### Try it
Reproduce the whole description of the offline subtitle generator word for word.

### Extracted text
=== Section Start ===
Application that works offline written in python that transcribes and translates either audio or video files into text to generate a subtitle file (.srt) using deep learning libraries such as openai-whisper and argos-translate that contains the following functionalities:
- Audio to text transcriptions using the OpenAI Whisper library.
- Language selection for text translation using the Argos translate library.
- Video to audio converter using the MoviePy library.
- Selecting options using command line interface
- Exception handling.
- Enums.
- File Storage.
- Seeder are in JSON format.
- Environment Variable
- Python 3.12
- The project contains the files to deploy it in Docker.
You can add the languages you want to translate by modifying the Dockerfile and languages_available.json file.
It also contains the option to translate by the same language.
To | From |
---|---|
English | Spanish |
Spanish | English |
The supported formats for both audio and video files can be modified in the file_type.py.
Name | Path | Description | Supported formats |
---|---|---|---|
Audios | data/audios | Directory to save the audio files to later select and generate the subtitles. |
|
Videos | data/videos | Directory to save video files that you can then select, convert into an audio file and generate subtitles. |
|
Subtitles | data/subtitles | Once the subtitles have been generated in .srt format, the result will be saved in the data/subtitles folder. |
|
- Use an Nvidia graphics card that supports CUDA to run the application as it will significantly reduce the transcription process compared to the CPU.
$ apt-get install ffmpeg
$ git clone https://github.com/JAVI-CC/python-openai-generator-srt
$ cd python-openai-generator-srt
$ cp .env.example .env # optional
$ pip install --no-cache-dir --upgrade -r requirements.txt
# Install translation languages
$ argospm install translate-en_es
$ argospm install translate-es_en
$ python app/main.py
# [tiny, base, small, medium, large, turbo]
WHISPER_LOAD_MODEL="medium"
Docker repository: https://hub.docker.com/r/javi98/python-openai-generator-srt
- Docker installed on your machine.
- A machine with an NVIDIA GPU that supports CUDA.
- Install the NVIDIA Container Toolkit to be able to use the GPU in a docker container.
- nvidia/cuda:12.5.1-base-ubuntu20.04
├── python-openai-generator-srt-app
$ git clone https://github.com/JAVI-CC/python-openai-generator-srt
$ cd python-openai-generator-srt
$ cp .env.example .env # optional
$ docker compose up -d
$ docker compose exec app python3 /code/app/app/main.py
Once you have the containers deployed, You will be shown the CLI to choose the file and language you want to generate the srt file in.
=== Section End ===
### Records provided
=== Section Start ===
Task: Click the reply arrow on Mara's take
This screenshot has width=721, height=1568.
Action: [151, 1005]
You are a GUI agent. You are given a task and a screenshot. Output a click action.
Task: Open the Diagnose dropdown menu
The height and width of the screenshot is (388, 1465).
=== Section End ===
=== Section Start ===
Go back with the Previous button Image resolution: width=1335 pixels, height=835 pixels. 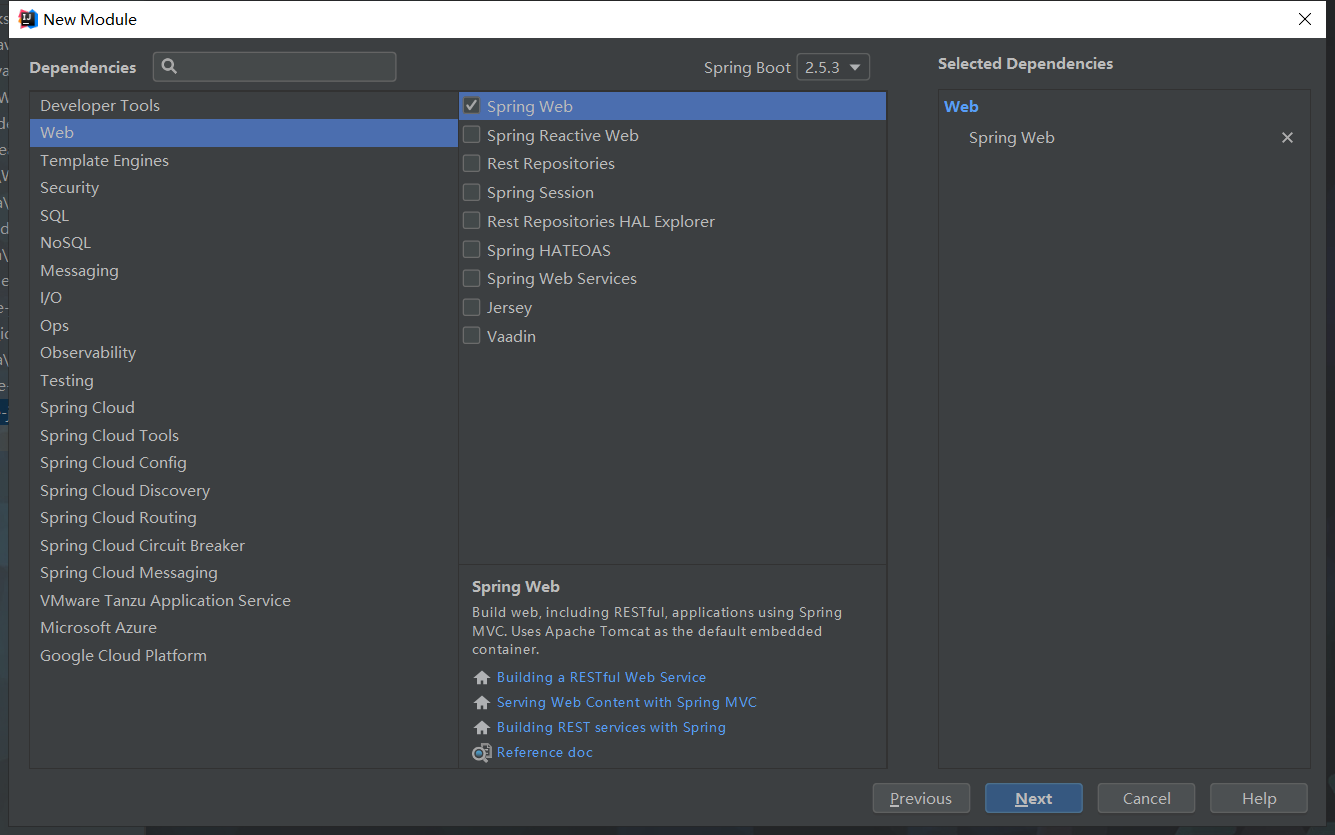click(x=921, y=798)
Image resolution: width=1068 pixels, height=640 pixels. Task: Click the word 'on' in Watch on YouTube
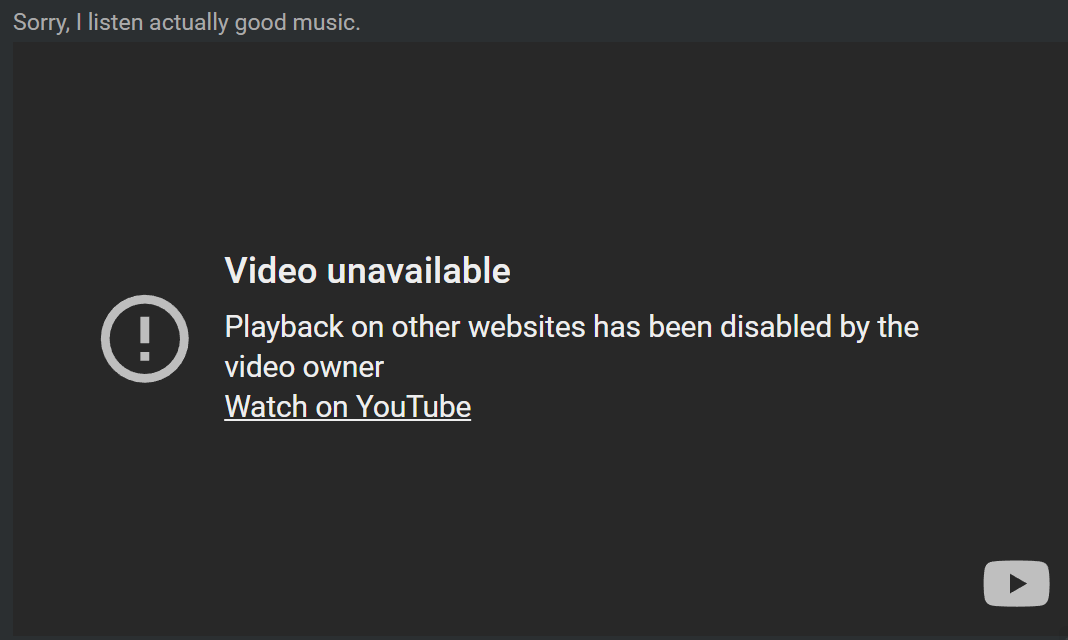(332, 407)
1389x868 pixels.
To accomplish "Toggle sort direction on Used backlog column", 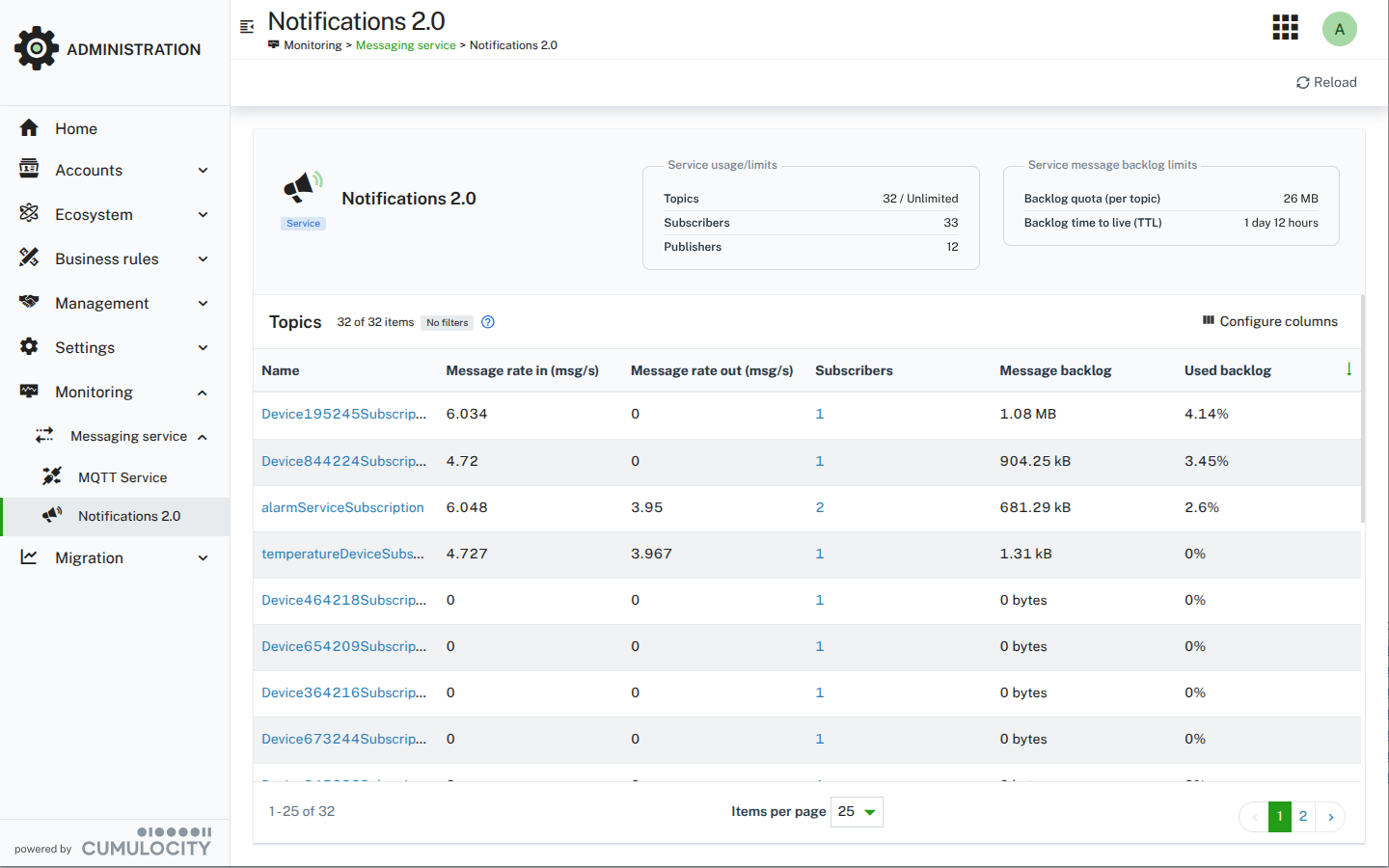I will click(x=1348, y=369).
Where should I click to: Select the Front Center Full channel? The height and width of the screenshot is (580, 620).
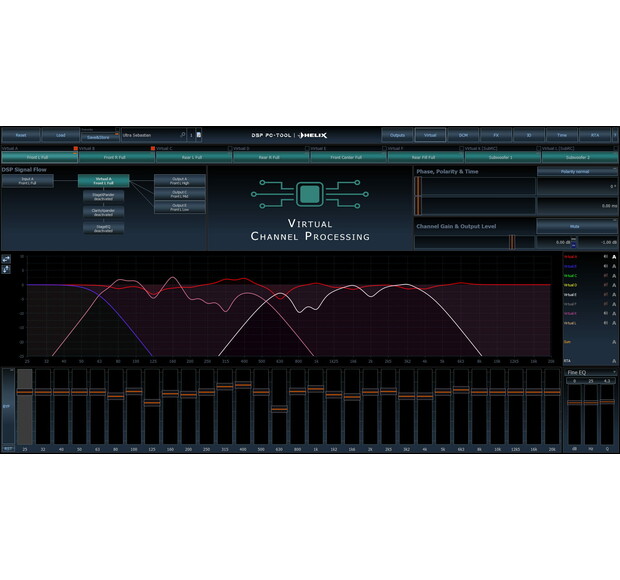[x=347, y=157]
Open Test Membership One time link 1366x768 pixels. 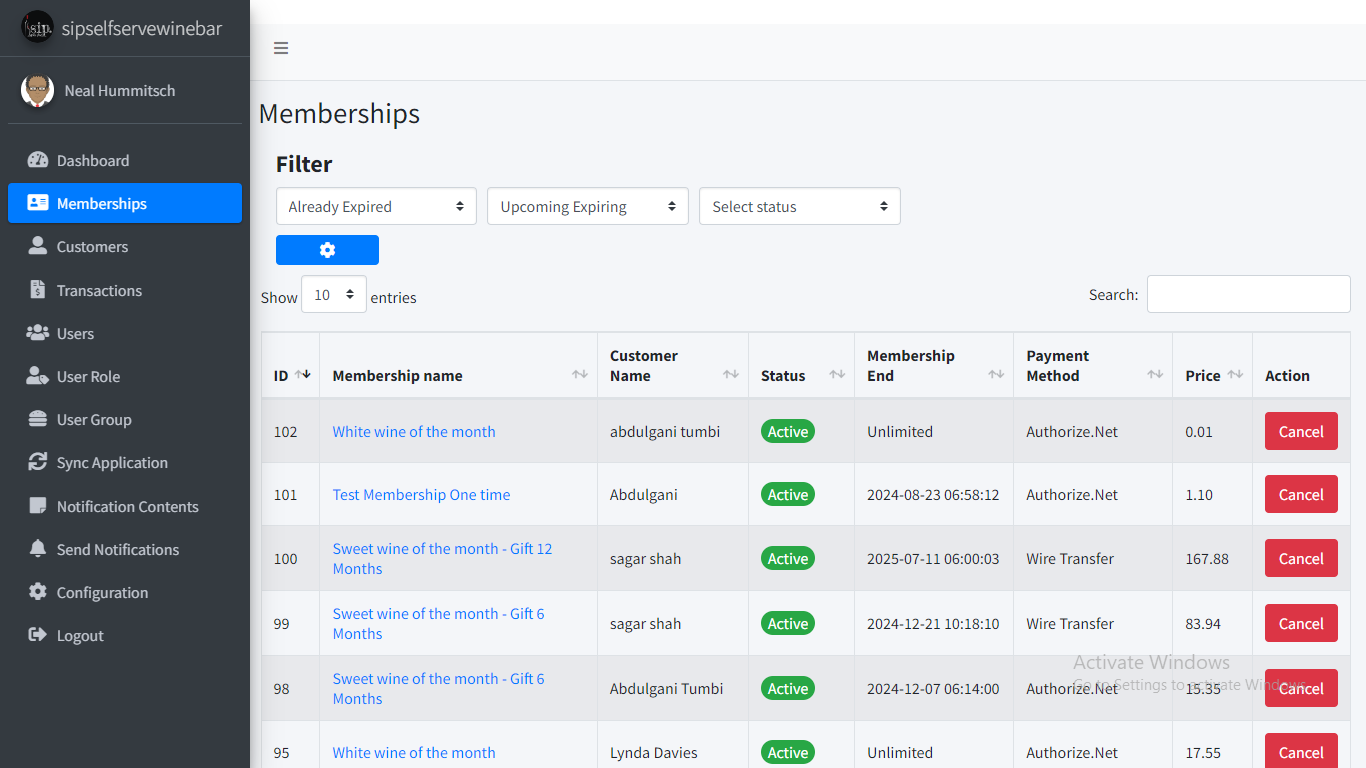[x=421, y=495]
=== Section End ===
### Task response
Application that works offline written in python that transcribes and translates either audio or video files into text to generate a subtitle file (.srt) using deep learning libraries such as openai-whisper and argos-translate that contains the following functionalities:
- Audio to text transcriptions using the OpenAI Whisper library.
- Language selection for text translation using the Argos translate library.
- Video to audio converter using the MoviePy library.
- Selecting options using command line interface
- Exception handling.
- Enums.
- File Storage.
- Seeder are in JSON format.
- Environment Variable
- Python 3.12
- The project contains the files to deploy it in Docker.
You can add the languages you want to translate by modifying the Dockerfile and languages_available.json file.
It also contains the option to translate by the same language.
To | From |
---|---|
English | Spanish |
Spanish | English |
The supported formats for both audio and video files can be modified in the file_type.py.
Name | Path | Description | Supported formats |
---|---|---|---|
Audios | data/audios | Directory to save the audio files to later select and generate the subtitles. |
|
Videos | data/videos | Directory to save video files that you can then select, convert into an audio file and generate subtitles. |
|
Subtitles | data/subtitles | Once the subtitles have been generated in .srt format, the result will be saved in the data/subtitles folder. |
|
- Use an Nvidia graphics card that supports CUDA to run the application as it will significantly reduce the transcription process compared to the CPU.
$ apt-get install ffmpeg
$ git clone https://github.com/JAVI-CC/python-openai-generator-srt
$ cd python-openai-generator-srt
$ cp .env.example .env # optional
$ pip install --no-cache-dir --upgrade -r requirements.txt
# Install translation languages
$ argospm install translate-en_es
$ argospm install translate-es_en
$ python app/main.py
# [tiny, base, small, medium, large, turbo]
WHISPER_LOAD_MODEL="medium"
Docker repository: https://hub.docker.com/r/javi98/python-openai-generator-srt
- Docker installed on your machine.
- A machine with an NVIDIA GPU that supports CUDA.
- Install the NVIDIA Container Toolkit to be able to use the GPU in a docker container.
- nvidia/cuda:12.5.1-base-ubuntu20.04
├── python-openai-generator-srt-app
$ git clone https://github.com/JAVI-CC/python-openai-generator-srt
$ cd python-openai-generator-srt
$ cp .env.example .env # optional
$ docker compose up -d
$ docker compose exec app python3 /code/app/app/main.py
Once you have the containers deployed, You will be shown the CLI to choose the file and language you want to generate the srt file in.